PdeCat will now be in position to regain the Presidency (it remains to see if Puigdemont can return). That requires CUP not just to offer external support to a PdeCat-Esquerra government, as before, but, despite its own setback, to hopefully launch a grassroots movement for the Republic. That means transforming the existing Committees to Defend the Republic, formed from the grassroots mobilisation which ensured the 1 October referendum went ahead, into a mass movement involving all of those committed not just to supporting independence but creating, from the bottom up, the Catalan Republic.
Local assemblies need to sketch out their blueprint for a new constitutional basis for a Republic, ensuring mass participation, and for an agenda which can create jobs, boost welfare services and more.
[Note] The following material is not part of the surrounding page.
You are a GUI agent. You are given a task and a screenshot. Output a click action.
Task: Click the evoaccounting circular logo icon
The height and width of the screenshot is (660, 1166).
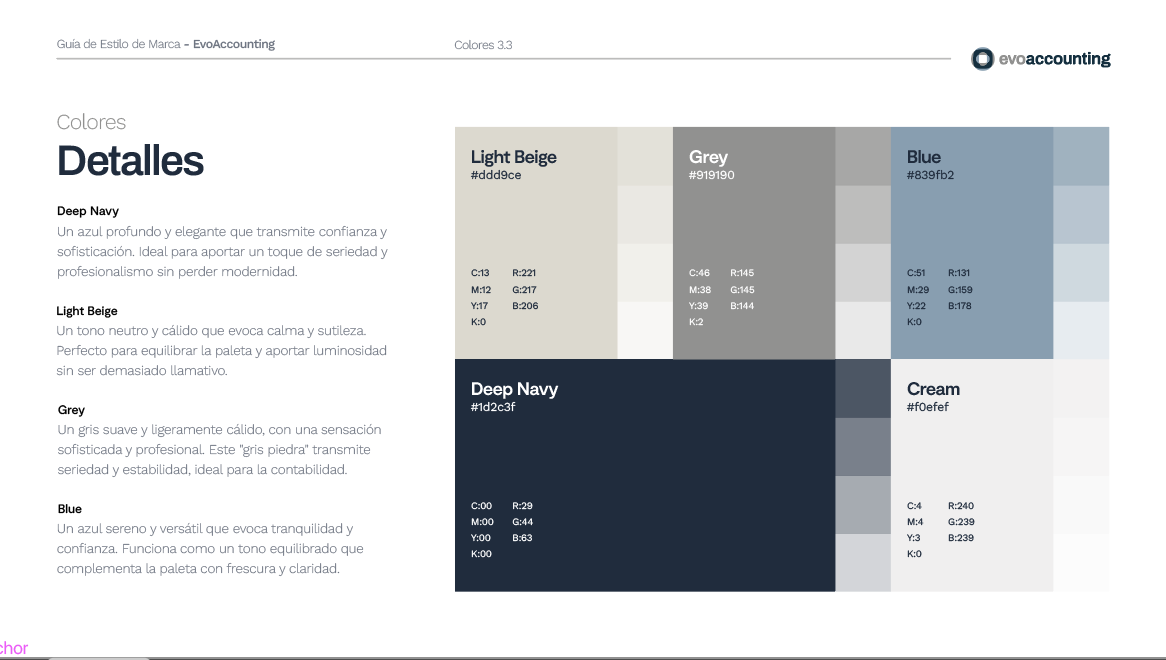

That brings me to the biggest problem overshadowing this election. The Catalan Parliament declared independence, then went home for the weekend. The Spanish state, in contrast, mobilised immediately to ensure independence remained a dead letter. In other words, it was in effect a symbolic declaration of independence with no strategy for dealing with the inevitable Spanish response.
The Catalan Government seemed to believe the EU would ride to their rescue but instead its reaction in backing Rajoy speaks volumes about its own undemocratic nature.
The Rajoy government has said it would repeat its repressive actions again. It is under no pressure from the European Union which has backed it to the hilt and remained silent over its repression. Rajoy is under pressure from his right not to make any concessions to the Catalans. In addition, he has to consider his own support. For a decade they have been mobilised in opposition to Catalan demands, demonstrating, petitioning and even demanding a boycott of Catalan goods. Across Spain we have seen Spanish nationalism mobilising, so in Madrid the display of Spanish flags is not confined to upper class areas but is in evidence in working class ones (reflecting in part the hopeless position taken by the Spanish left in relation to Catalan self-determination).
In the immediate term we need to support several crucial things in every way possible: demands for the release of the four political prisoners; the dropping of all investigations and charges against these, plus against the six Catalan ministers released on bail and the President and four ministers in exile in Brussels; the right of President Puigdemont and exiled ministers to return to Catalonia unhindered. The latter are targeted by arrest warrants for their role in organising the independence referendum and face arrest the minute they set foot in Spain.
Unless the three elected candidates in prison (one prisoner is a civilian leader, not politician) are released and Puigdemont and the ministers return, they cannot vote in parliament to form a workable majority. In other words, the Spanish state will over-ride the result of a democratic election.